For retiree David Saph, a third-generation IBEW member and Air Force veteran, those cuts meant he and his wife had to take a long, hard look at their own budget. They reduced overhead where they could and paid down some debt, but they still ended up selling their house.

“It changed my life a lot,” Saph said. “When I was young, I didn’t know what a pension was. Now that I’m here, I understand it. Without a pension, you’re going nowhere.”

“When I was young, I didn’t know what a pension was. Now that I’m here, I understand it. Without a pension, you’re going nowhere.”

Enter the American Rescue Plan. The pandemic relief bill, signed into law by President Joe Biden in 2021, included IBEW-backed legislation called the Butch Lewis Act — championed by labor allies including Sen. Sherrod Brown of Ohio — to offer relief to certain multiemployer pensions.

Scherrer said the local was initially hesitant to take the aid. It seemed at first that the help would come at the cost of the future health of the fund.

“We didn’t want to take the money and leave our apprentices with nothing,” Scherrer said.

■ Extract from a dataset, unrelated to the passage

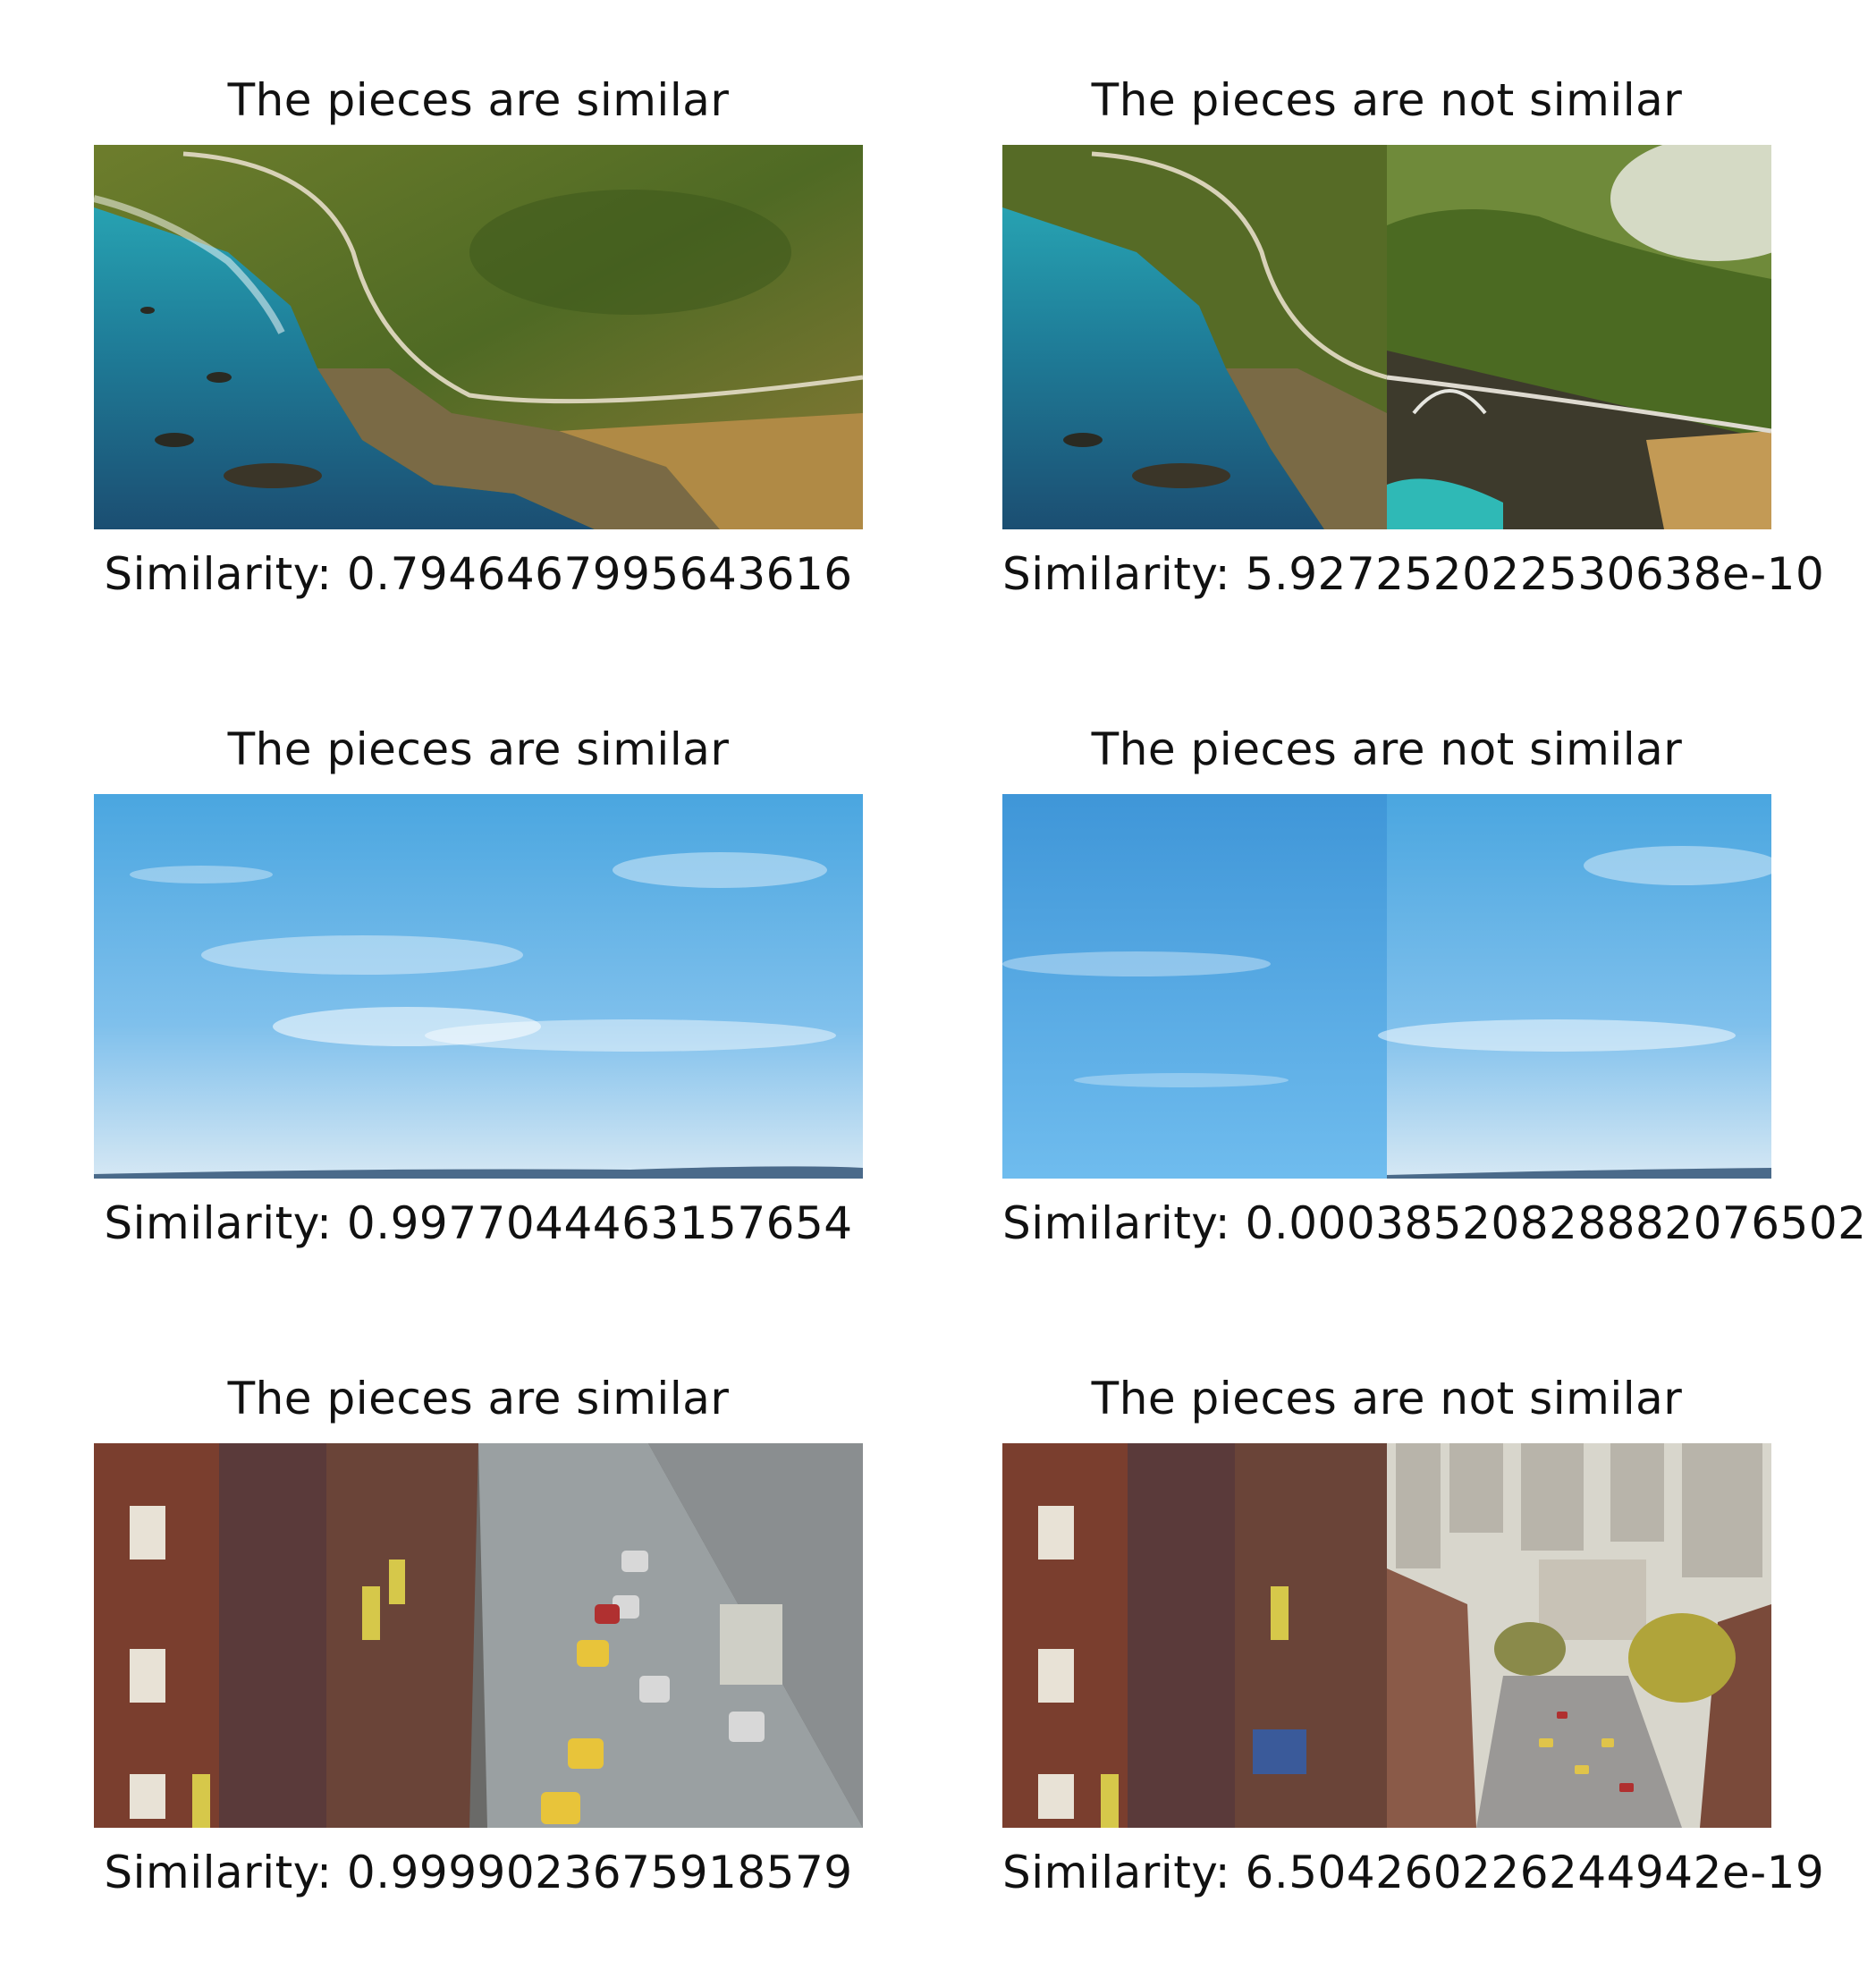 This screenshot has width=1876, height=1978. I want to click on similarity-score: Similarity: 0.00038520828882076502, so click(1434, 1223).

Seeing an opening, the local submitted a letter during a comment period regarding implementation of the law to explain its situation. Those comments were addressed, and in the final version, certain pension plans, including Local 237’s, were allowed to use a different calculation that would let them take the financial assistance they urgently needed without potentially curtailing the fund down the road.

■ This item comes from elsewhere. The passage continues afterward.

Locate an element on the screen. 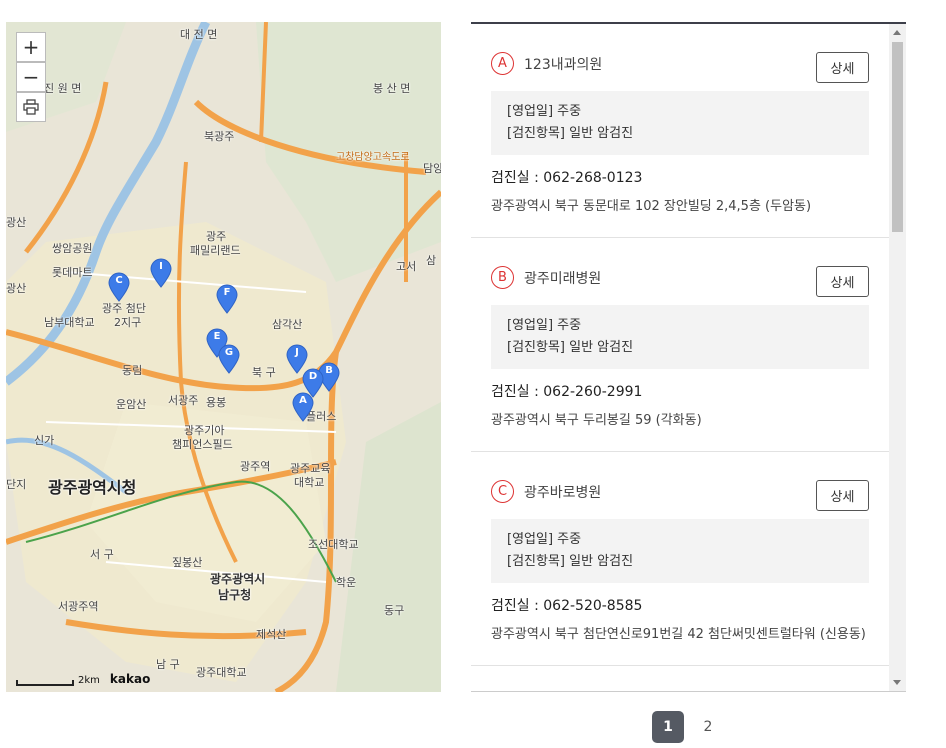 This screenshot has width=946, height=748. scroll-thumb is located at coordinates (898, 137).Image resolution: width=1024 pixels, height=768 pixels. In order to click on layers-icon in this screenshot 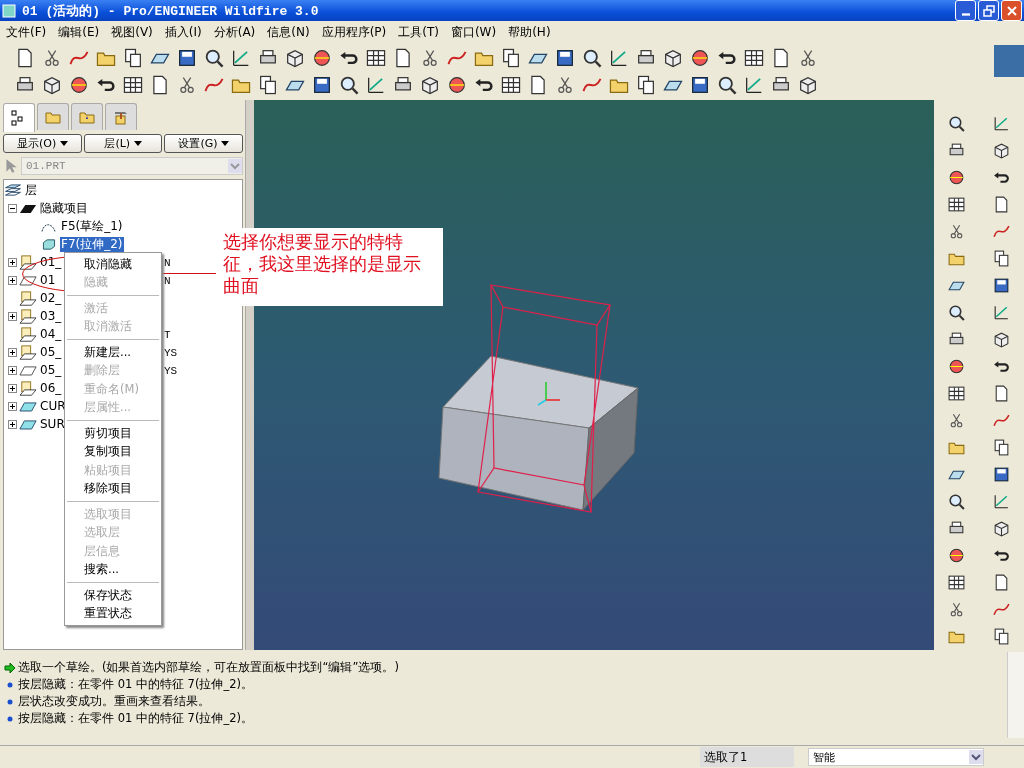, I will do `click(13, 191)`.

In the end, they received just over $32 million, enough money to put the pension back on track while also paying back the retirees who had taken cuts.

“I didn’t know exactly how it was going to work, but it meant my pension wasn’t going to end in 2027,” Saph said. “I thank God every day for that.”

For retirees like Gerry Manzi, the ARP wasn’t just the right thing to do, but it also corrected for outcomes like deregulation and automation that impacted multiemployer pensions like theirs through no fault of their own.

“It’s our money,” Manzi said. “We negotiated this. You gotta pay the people that are retired.”

For a lot of younger workers, the idea of a pension can seem as antiquated as a rotary phone. Only about one in 10 Americans working in the private sector has one.

But public views may be shifting. While they weren’t ultimately successful, members of the United Auto Workers called for expanding their defined-benefit plan to those hired after 2007 in their recent contract negotiations.

The job-search platform Indeed found that more people are searching for such a benefit, and more job postings are mentioning pensions.

When the ARP passed, it did so without a single Republican voting for it. It’s something Scherrer said he reminds his members of.

“He saved the most important thing to each member — our pension,” Scherrer said of President Joe Biden, who pushed for the pension provision and signed the bill into law.

It’s a sentiment shared by a lot of retirees, including Naus, who sat on the pension board before retiring in 2016.

“They’ve all helped us,” Naus said of Democratic New York Sens. Chuck Schumer and Kirsten Gillibrand, along with Rep. Brian Higgins, another New York Democrat, who shepherded the bill through their respective Houses in Congress. “Believe in the system. … There is an end to the tunnel.”

With multiple large projects in the area and more coming — thanks in large part to legislation like the Inflation Reduction Act, the CHIPS and Science Act, and the infrastructure law — job prospects for Local 237 are strong and should continue to be so for years to come.

That’s good news for today’s young workers and the future of the pension plan. Scherrer said the local’s fund is earning more money than predicted when it got the aid, and it’s bringing in more apprentices than expected. And they’ve even got a new training center to teach the next generation of members.

“The work is the best I’ve seen in my whole career,” said Scherrer, who started as an apprentice in 1995. “We definitely have a bright future. I got no worries now.”